Extracted data entries

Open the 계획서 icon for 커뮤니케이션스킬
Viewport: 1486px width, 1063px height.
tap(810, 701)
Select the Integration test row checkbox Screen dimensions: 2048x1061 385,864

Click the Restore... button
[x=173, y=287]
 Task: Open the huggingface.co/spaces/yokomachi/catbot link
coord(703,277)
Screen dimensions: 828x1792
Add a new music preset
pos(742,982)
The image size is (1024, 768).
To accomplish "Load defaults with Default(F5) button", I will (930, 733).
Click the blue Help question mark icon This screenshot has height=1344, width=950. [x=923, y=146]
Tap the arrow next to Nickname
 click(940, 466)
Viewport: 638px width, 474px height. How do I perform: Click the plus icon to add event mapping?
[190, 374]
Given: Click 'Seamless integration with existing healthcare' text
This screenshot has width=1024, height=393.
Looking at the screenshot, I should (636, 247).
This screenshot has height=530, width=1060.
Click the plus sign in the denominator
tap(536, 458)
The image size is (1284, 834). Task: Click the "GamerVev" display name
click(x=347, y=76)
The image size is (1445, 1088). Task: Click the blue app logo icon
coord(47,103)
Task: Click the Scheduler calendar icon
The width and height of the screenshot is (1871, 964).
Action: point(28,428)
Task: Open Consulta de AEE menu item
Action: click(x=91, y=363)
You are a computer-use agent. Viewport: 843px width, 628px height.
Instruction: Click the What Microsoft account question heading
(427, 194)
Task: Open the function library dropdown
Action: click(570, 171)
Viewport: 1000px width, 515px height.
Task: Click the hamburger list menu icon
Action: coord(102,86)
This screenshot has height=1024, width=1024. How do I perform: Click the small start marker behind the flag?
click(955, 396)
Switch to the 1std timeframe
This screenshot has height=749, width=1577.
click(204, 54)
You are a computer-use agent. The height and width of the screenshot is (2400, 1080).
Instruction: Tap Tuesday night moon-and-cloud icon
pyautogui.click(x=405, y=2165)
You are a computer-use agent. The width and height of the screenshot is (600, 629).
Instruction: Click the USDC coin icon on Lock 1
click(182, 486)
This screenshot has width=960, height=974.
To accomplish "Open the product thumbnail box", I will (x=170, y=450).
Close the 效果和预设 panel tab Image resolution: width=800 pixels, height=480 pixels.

## WHAT IS REQUIRED:
Give back all of the entries above, unchanged in every word.

## SOLUTION FOR THIS PROBLEM:
Open the 계획서 icon for 커뮤니케이션스킬
Viewport: 1486px width, 1063px height.
tap(810, 701)
Select the Integration test row checkbox Screen dimensions: 2048x1061 385,864

Click the Restore... button
[x=173, y=287]
 Task: Open the huggingface.co/spaces/yokomachi/catbot link
coord(703,277)
Screen dimensions: 828x1792
Add a new music preset
pos(742,982)
The image size is (1024, 768).
To accomplish "Load defaults with Default(F5) button", I will (930, 733).
Click the blue Help question mark icon This screenshot has height=1344, width=950. [x=923, y=146]
Tap the arrow next to Nickname
 click(940, 466)
Viewport: 638px width, 474px height. How do I perform: Click the plus icon to add event mapping?
[190, 374]
Given: Click 'Seamless integration with existing healthcare' text
This screenshot has width=1024, height=393.
Looking at the screenshot, I should (636, 247).
This screenshot has height=530, width=1060.
Click the plus sign in the denominator
tap(536, 458)
The image size is (1284, 834). Task: Click the "GamerVev" display name
click(x=347, y=76)
The image size is (1445, 1088). Task: Click the blue app logo icon
coord(47,103)
Task: Click the Scheduler calendar icon
The width and height of the screenshot is (1871, 964).
Action: point(28,428)
Task: Open Consulta de AEE menu item
Action: click(x=91, y=363)
You are a computer-use agent. Viewport: 843px width, 628px height.
Instruction: Click the What Microsoft account question heading
(427, 194)
Task: Open the function library dropdown
Action: click(570, 171)
Viewport: 1000px width, 515px height.
Task: Click the hamburger list menu icon
Action: coord(102,86)
This screenshot has height=1024, width=1024. How do I perform: Click the small start marker behind the flag?
click(955, 396)
Switch to the 1std timeframe
This screenshot has height=749, width=1577.
click(204, 54)
You are a computer-use agent. The height and width of the screenshot is (2400, 1080).
Instruction: Tap Tuesday night moon-and-cloud icon
pyautogui.click(x=405, y=2165)
You are a computer-use agent. The width and height of the screenshot is (600, 629).
Instruction: Click the USDC coin icon on Lock 1
click(182, 486)
This screenshot has width=960, height=974.
To accomplish "Open the product thumbnail box", I will (x=170, y=450).
Close the 效果和预设 panel tab Image resolution: width=800 pixels, height=480 pixels.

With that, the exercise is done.